How to complete this task:
Copy exactly the stretch of data below from the line with "Soft Art Mimarlık (192, 659)" through the line with "المدونه (150, 25)", including both of those lines.

◇ ◇ ◇ ◇

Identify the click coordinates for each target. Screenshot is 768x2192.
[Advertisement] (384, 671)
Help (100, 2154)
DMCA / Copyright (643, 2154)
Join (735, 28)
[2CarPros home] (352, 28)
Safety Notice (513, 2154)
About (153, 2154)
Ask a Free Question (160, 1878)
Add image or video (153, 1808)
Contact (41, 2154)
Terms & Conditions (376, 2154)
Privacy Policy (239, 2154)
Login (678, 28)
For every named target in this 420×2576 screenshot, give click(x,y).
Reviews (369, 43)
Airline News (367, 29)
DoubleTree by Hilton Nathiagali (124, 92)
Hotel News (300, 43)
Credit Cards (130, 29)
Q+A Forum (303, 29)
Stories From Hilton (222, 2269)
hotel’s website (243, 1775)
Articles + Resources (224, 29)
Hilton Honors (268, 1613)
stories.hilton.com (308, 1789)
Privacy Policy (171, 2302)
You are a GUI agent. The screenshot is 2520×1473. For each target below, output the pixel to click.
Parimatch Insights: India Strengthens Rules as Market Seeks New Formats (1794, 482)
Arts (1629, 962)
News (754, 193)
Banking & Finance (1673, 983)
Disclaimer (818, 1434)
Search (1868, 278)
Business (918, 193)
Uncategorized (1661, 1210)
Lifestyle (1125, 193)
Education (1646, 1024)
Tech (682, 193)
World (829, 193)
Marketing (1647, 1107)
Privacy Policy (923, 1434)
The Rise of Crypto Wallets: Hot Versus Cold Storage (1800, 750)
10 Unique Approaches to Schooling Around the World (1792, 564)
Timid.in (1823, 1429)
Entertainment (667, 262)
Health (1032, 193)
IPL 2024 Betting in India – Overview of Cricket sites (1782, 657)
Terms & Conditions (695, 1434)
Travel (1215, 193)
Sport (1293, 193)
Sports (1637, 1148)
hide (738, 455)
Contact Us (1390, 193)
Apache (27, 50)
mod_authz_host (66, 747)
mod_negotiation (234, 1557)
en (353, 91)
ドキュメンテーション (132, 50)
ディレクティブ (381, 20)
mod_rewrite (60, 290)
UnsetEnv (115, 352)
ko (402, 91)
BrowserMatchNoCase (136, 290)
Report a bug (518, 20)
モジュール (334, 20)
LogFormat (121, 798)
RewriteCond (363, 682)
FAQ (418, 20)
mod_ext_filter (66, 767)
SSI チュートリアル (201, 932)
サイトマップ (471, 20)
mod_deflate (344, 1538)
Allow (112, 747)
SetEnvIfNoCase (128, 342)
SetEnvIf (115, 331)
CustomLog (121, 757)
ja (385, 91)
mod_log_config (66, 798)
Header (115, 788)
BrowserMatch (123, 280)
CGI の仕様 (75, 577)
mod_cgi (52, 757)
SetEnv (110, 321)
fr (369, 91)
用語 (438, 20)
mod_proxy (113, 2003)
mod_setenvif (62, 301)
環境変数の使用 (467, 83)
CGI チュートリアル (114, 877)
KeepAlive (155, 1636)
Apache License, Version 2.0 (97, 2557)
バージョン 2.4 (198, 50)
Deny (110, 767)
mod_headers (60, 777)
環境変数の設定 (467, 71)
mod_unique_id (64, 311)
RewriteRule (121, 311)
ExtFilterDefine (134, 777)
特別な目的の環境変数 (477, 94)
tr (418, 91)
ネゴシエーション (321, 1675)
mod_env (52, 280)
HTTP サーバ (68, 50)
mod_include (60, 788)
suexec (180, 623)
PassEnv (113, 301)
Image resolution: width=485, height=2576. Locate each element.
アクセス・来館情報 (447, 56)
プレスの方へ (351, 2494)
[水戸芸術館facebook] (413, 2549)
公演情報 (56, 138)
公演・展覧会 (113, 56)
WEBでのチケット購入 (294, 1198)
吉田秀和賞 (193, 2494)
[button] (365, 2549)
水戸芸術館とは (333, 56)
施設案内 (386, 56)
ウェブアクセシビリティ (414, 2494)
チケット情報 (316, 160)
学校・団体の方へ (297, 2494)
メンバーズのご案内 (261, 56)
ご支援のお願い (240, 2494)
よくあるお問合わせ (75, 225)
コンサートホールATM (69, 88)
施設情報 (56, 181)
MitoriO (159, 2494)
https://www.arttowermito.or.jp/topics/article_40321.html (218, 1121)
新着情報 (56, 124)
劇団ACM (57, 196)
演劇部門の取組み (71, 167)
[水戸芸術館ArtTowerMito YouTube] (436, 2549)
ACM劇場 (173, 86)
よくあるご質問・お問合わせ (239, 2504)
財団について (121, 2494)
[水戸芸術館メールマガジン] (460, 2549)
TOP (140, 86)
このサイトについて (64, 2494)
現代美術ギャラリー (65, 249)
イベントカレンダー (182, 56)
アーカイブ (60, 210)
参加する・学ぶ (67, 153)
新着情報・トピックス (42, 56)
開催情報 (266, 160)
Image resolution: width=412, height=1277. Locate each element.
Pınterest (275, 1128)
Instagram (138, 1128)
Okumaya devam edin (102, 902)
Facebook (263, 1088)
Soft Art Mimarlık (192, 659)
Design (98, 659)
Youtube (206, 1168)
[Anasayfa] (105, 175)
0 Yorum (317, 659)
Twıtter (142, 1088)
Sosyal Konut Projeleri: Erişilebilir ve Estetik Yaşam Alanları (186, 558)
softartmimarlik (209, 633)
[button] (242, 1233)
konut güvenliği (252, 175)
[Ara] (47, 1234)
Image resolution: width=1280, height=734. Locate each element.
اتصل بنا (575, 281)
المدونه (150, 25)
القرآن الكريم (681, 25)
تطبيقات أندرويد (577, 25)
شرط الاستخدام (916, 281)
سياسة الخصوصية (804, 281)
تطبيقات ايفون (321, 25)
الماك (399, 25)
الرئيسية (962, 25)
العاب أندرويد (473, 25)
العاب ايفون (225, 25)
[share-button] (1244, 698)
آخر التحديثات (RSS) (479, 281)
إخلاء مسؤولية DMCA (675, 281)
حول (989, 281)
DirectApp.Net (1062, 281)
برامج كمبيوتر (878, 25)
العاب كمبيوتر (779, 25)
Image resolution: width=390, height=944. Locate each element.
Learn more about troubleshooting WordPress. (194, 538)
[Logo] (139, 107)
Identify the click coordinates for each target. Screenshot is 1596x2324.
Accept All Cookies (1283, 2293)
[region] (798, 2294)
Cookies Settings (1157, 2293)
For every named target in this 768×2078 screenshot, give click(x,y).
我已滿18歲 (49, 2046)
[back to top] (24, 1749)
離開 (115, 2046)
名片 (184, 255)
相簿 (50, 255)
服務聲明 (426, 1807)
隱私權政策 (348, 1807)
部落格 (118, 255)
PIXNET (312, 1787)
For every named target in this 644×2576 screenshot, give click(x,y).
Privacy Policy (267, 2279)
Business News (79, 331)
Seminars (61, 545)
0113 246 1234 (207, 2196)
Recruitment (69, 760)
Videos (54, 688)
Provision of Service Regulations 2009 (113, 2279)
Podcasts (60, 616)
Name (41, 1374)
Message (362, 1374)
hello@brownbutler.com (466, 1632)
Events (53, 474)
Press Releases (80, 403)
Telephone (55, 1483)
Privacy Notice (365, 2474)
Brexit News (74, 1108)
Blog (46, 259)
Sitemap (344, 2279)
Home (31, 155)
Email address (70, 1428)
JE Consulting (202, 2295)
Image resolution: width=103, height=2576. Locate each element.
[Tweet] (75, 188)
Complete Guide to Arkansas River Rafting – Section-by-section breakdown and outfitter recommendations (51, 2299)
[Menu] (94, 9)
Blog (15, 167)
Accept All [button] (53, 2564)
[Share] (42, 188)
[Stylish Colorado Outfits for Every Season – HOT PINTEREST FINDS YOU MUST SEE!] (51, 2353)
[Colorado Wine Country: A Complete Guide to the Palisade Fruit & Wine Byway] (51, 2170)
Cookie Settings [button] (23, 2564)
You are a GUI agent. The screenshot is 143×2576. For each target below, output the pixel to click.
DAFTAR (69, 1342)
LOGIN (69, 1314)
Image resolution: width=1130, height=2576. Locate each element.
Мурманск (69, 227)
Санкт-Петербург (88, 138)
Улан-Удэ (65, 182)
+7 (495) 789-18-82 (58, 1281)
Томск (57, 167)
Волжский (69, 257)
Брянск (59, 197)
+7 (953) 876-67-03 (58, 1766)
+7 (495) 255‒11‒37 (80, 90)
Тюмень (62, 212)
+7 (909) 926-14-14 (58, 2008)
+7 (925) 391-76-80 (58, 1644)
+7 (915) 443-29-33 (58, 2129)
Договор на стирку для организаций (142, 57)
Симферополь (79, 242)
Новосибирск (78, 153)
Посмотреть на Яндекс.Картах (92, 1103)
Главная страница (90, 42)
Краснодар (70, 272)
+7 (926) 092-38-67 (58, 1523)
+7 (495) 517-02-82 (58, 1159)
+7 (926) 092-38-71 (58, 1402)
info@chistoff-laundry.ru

◇ ◇ ◇ ◇

Written reply:
Soft Art Mimarlık (192, 659)
Design (98, 659)
Youtube (206, 1168)
[Anasayfa] (105, 175)
0 Yorum (317, 659)
Twıtter (142, 1088)
Sosyal Konut Projeleri: Erişilebilir ve Estetik Yaşam Alanları (186, 558)
softartmimarlik (209, 633)
[button] (242, 1233)
konut güvenliği (252, 175)
[Ara] (47, 1234)
Image resolution: width=1280, height=734. Locate each element.
اتصل بنا (575, 281)
المدونه (150, 25)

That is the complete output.